====== DATA RECORDS

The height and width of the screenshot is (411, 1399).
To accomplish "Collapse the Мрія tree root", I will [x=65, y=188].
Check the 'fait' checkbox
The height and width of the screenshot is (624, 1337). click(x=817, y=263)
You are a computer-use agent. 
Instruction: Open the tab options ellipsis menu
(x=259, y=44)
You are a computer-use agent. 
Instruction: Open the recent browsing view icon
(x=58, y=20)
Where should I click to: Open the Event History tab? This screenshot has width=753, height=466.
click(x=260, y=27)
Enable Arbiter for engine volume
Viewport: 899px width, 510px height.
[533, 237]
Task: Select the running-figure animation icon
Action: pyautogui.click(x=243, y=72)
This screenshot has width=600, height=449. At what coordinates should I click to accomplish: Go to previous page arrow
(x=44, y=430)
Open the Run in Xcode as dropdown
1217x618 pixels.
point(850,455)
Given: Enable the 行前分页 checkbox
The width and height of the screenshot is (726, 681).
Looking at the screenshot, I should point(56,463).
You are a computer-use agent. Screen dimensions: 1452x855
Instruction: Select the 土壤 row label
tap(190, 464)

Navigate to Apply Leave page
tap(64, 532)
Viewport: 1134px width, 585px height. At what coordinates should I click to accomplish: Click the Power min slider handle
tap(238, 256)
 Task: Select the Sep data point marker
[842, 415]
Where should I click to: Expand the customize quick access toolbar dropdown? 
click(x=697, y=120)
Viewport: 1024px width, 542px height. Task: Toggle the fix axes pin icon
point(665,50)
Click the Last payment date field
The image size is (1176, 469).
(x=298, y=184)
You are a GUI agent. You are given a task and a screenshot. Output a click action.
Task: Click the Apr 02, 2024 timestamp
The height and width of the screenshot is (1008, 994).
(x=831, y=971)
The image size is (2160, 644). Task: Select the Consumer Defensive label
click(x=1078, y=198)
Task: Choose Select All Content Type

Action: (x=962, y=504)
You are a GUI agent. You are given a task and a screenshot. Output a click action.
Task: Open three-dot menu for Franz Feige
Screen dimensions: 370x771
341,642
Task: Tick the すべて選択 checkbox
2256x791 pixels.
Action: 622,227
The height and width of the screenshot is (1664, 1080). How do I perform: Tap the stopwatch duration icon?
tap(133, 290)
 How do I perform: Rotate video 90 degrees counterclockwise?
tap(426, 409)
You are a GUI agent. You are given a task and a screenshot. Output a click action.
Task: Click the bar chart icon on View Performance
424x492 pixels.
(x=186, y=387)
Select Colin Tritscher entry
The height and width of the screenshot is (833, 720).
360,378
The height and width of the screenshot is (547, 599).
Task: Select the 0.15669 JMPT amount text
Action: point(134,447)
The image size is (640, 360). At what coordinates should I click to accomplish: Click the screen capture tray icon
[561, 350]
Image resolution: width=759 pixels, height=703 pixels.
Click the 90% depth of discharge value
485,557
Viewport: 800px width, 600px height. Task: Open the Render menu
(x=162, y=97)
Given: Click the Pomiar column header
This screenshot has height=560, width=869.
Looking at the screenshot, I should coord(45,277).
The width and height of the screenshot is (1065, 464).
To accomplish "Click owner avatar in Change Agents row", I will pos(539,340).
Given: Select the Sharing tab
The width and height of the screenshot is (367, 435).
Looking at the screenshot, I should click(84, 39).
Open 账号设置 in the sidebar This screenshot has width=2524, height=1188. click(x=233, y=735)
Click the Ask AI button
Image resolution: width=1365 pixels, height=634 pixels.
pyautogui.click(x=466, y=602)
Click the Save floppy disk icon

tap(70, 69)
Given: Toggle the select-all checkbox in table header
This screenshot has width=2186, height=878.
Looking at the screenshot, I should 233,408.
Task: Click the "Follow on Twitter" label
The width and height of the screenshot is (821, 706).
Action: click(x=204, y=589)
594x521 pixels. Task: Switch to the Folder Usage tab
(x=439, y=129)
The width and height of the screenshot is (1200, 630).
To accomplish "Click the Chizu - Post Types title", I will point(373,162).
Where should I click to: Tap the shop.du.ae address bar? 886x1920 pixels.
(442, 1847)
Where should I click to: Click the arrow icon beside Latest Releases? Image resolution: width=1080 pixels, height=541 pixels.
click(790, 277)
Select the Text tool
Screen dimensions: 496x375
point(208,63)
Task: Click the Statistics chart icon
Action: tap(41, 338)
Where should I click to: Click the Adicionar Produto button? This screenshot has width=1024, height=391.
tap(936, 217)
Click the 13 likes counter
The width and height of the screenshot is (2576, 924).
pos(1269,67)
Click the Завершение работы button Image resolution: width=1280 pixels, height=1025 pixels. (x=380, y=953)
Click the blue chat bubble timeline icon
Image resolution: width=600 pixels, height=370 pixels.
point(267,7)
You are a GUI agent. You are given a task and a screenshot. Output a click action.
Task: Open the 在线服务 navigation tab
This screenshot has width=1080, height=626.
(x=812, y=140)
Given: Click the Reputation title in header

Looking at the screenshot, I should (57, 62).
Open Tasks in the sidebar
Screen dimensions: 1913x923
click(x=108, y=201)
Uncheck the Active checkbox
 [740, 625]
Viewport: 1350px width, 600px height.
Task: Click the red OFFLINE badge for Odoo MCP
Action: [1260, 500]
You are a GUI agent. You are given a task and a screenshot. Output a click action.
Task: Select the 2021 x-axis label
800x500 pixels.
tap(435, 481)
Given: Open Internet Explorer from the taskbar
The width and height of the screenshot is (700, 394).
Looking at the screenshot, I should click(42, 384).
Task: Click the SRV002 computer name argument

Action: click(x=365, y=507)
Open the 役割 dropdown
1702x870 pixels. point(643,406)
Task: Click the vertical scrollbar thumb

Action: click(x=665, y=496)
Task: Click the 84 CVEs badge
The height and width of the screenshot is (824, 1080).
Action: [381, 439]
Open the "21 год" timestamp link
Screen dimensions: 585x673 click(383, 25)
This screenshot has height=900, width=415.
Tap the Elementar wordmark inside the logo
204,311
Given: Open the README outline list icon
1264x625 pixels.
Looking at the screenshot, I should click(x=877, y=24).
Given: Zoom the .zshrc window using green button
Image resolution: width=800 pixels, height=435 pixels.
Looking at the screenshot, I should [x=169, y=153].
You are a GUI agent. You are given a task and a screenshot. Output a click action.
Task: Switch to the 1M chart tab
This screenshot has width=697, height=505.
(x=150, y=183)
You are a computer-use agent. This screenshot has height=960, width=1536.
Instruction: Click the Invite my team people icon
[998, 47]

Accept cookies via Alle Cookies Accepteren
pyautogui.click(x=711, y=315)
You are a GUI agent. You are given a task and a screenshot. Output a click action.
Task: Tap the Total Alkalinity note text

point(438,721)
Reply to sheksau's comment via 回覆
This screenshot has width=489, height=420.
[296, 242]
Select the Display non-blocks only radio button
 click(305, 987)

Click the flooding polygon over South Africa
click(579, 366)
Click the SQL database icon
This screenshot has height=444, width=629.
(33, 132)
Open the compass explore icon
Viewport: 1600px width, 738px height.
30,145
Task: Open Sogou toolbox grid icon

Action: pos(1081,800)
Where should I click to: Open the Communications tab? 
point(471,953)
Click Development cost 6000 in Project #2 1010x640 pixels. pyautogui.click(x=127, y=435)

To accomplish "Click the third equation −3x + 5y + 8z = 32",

============

#### REQUIRED ACTION
Retype only this portion of the data above: the line containing "Image resolution: width=759", the line containing "Given: Select the Sharing tab", and all lines between them, exactly.

#### TASK RESPONSE
Image resolution: width=759 pixels, height=703 pixels.
Click the 90% depth of discharge value
485,557
Viewport: 800px width, 600px height. Task: Open the Render menu
(x=162, y=97)
Given: Click the Pomiar column header
This screenshot has height=560, width=869.
Looking at the screenshot, I should coord(45,277).
The width and height of the screenshot is (1065, 464).
To accomplish "Click owner avatar in Change Agents row", I will pos(539,340).
Given: Select the Sharing tab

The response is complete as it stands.